Historically, food was fuel. In our hunter-gatherer days, we ate to survive….and that was the end of the story. Eating was primal; eating was functional. There was no debate about whether to go for the 85% lean deer, the 70% lean steer or the 30% lean grub. You ate what was available when it was available.
In modern times, variety and availability are no longer constraints for most people. In fact, in many places, we are in a state of overabundance of food. In this environment, food is no longer just a source of fuel. Food has taken on a different role.
In this new context, there are many different reasons why we reach for food. The desire to eat is stimulated by:
1. Biological triggers
You are thirsty, your stomach is rumbling, you start to feel light-headed. These are all signs that your body needs more fuel to keep going. Your blood sugar (the body’s preferred fuel source) has dropped and your body does not have enough to continue operating at full capacity.
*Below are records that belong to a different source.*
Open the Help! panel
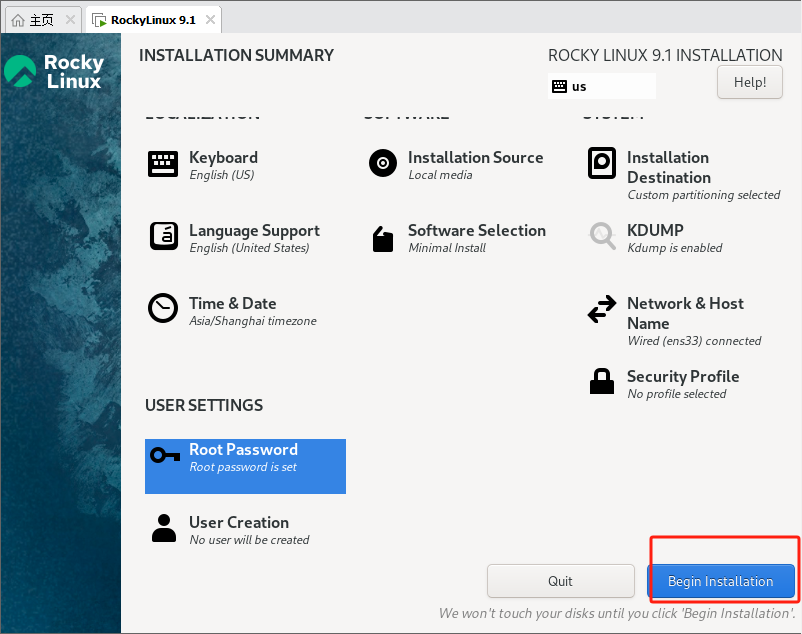The width and height of the screenshot is (802, 634). [749, 82]
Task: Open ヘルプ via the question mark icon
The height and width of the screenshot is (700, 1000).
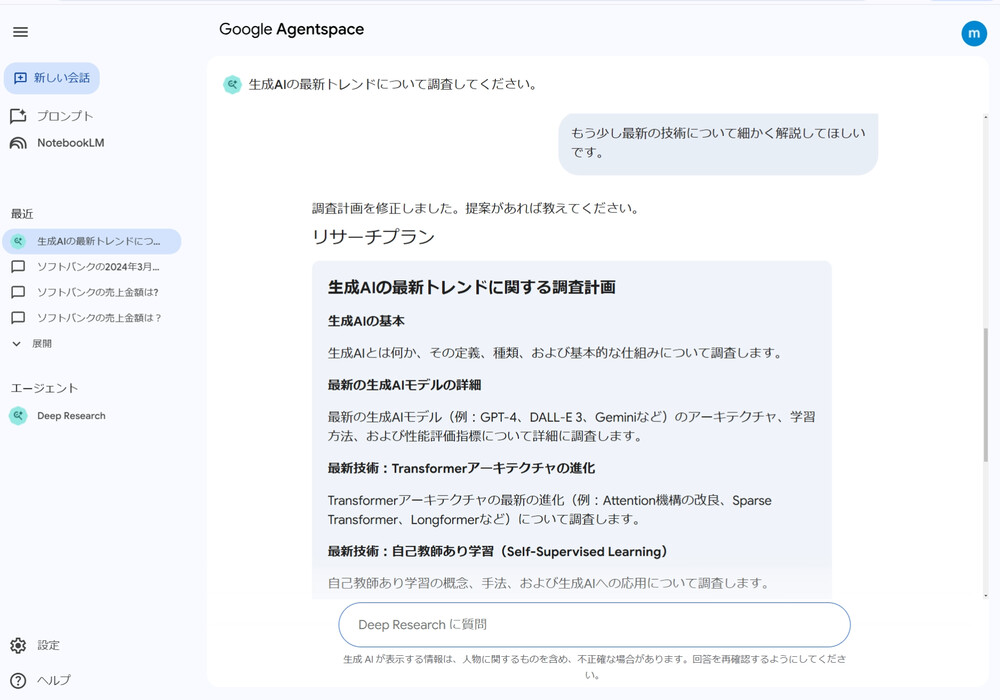Action: (x=18, y=680)
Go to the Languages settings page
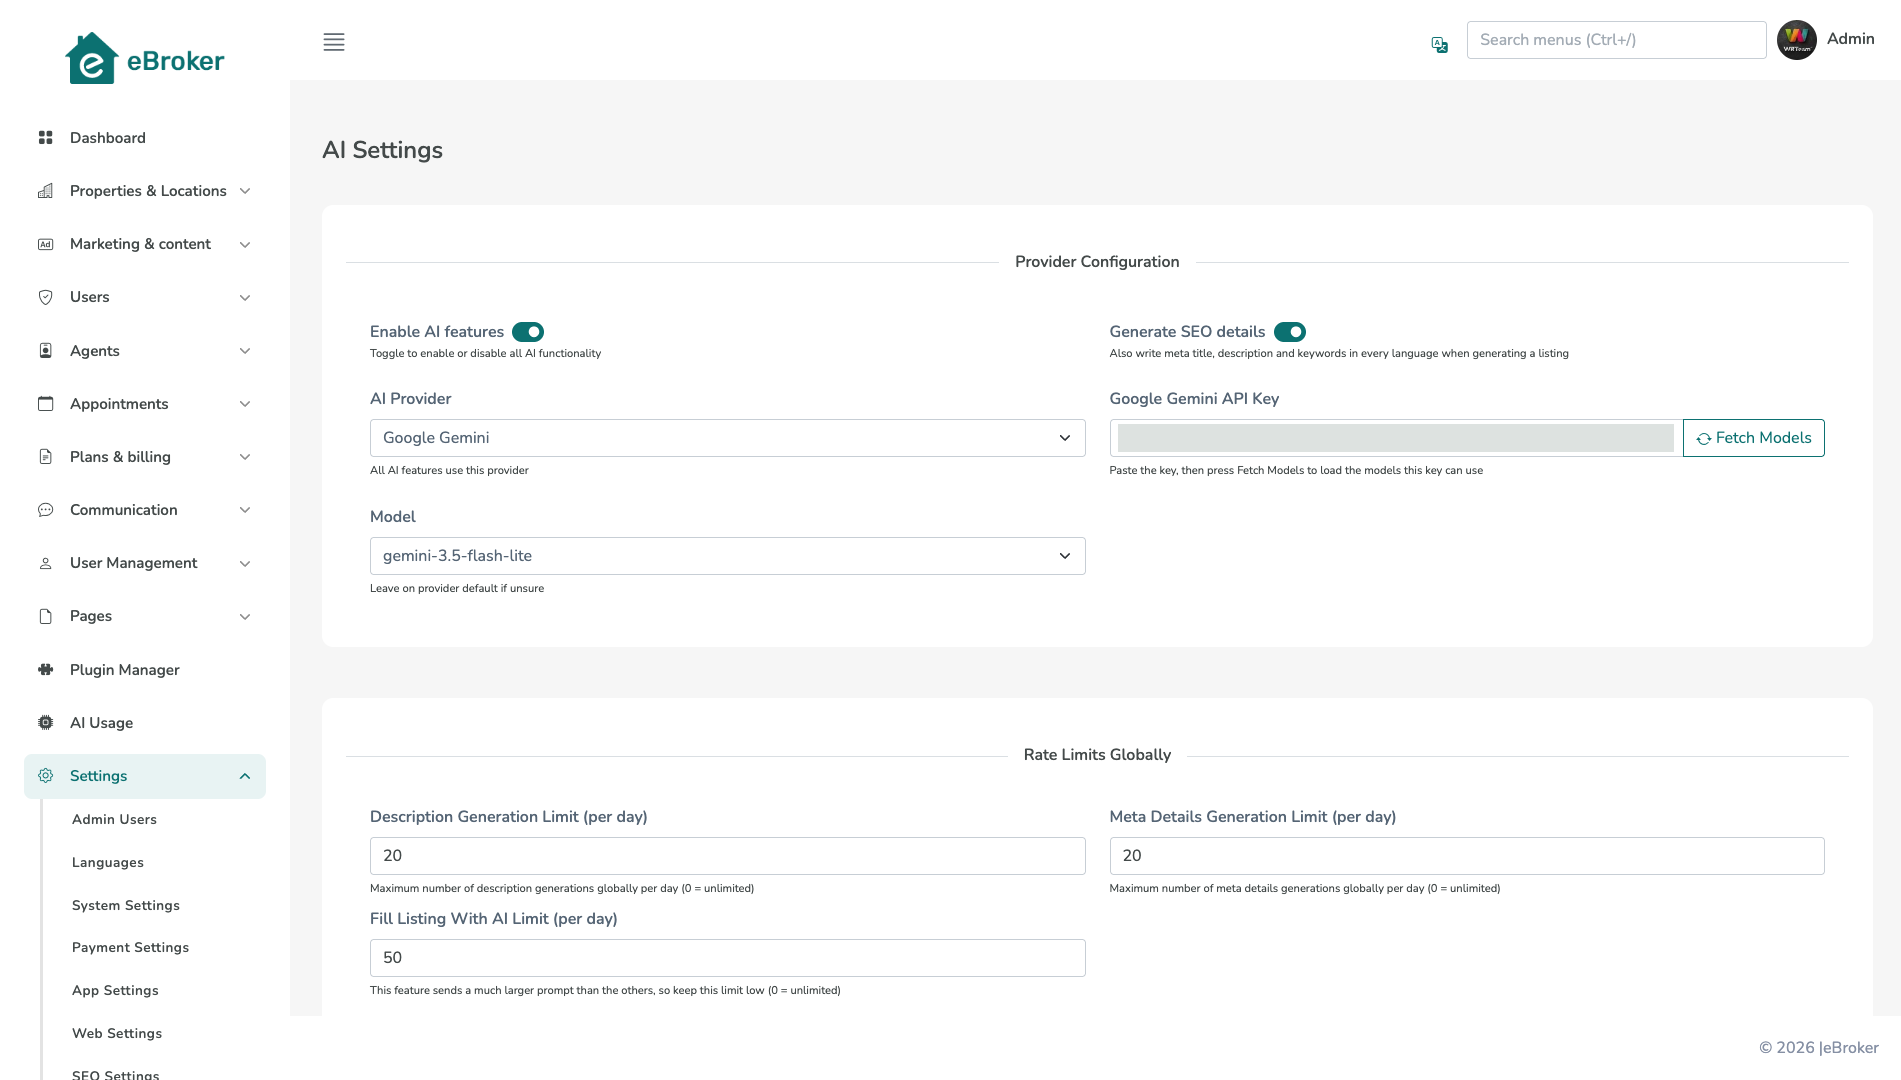Viewport: 1901px width, 1080px height. [x=108, y=863]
Sometimes, we have cravings for specific foods. In those cases, cravings may actually highlight an underlying nutrient deficiency. Cravings for chocolate, for example, may signal an underlying need for magnesium; a desire for bananas, avocados or coconut water might indicate a need for more potassium; longing for red meat may indicate a need for more iron.
Sometimes, our cravings are driven by our microbiome. We have a variety of organisms in our gut, including bacteria and yeast. When our gut is in balance, everyone co-exists and lives happily ever after. However, when our gut is out of balance, certain bacteria or yeast (like candida albicans) overgrow and cause all sorts of ruckus. Sugar cravings, in particular, can be caused by an overgrowth of candida or small intestinal bacteria (SIBO). Specific testing can tell you whether either of these imbalances are at play for you.
2. Environmental triggers
You see it or smell it. Despite our best efforts, many of our triggers to eat begin this way. We are innocently working at our desk and then our neighbor brings in some homemade cupcakes for everyone to try. We are walking down the street when the overwhelming scent of freshly baked bread crosses our path. We are all content and full after finishing a lovely dinner...and then our eating companion orders dessert for the table.
3. Emotional triggers
This is a biggie. You eat for comfort, boredom or distraction. You eat when you are sad, angry, frustrated, overwhelmed and anything in between. You eat to celebrate; you eat to commiserate. Emotional eating is a thing; we are emotional beings and therefore, we are all emotional eaters, to some extent or another. The question is whether emotional eating comprises 20% of your eating occasions or 80%.
4. Social triggers
You are in a social setting and social pressure dictates that you fit in with your surroundings. Maybe everyone is drinking, so you drink too. Maybe everyone is ordering appetizers, so you order one too. Maybe everyone is going back for seconds at the buffet, so you do too.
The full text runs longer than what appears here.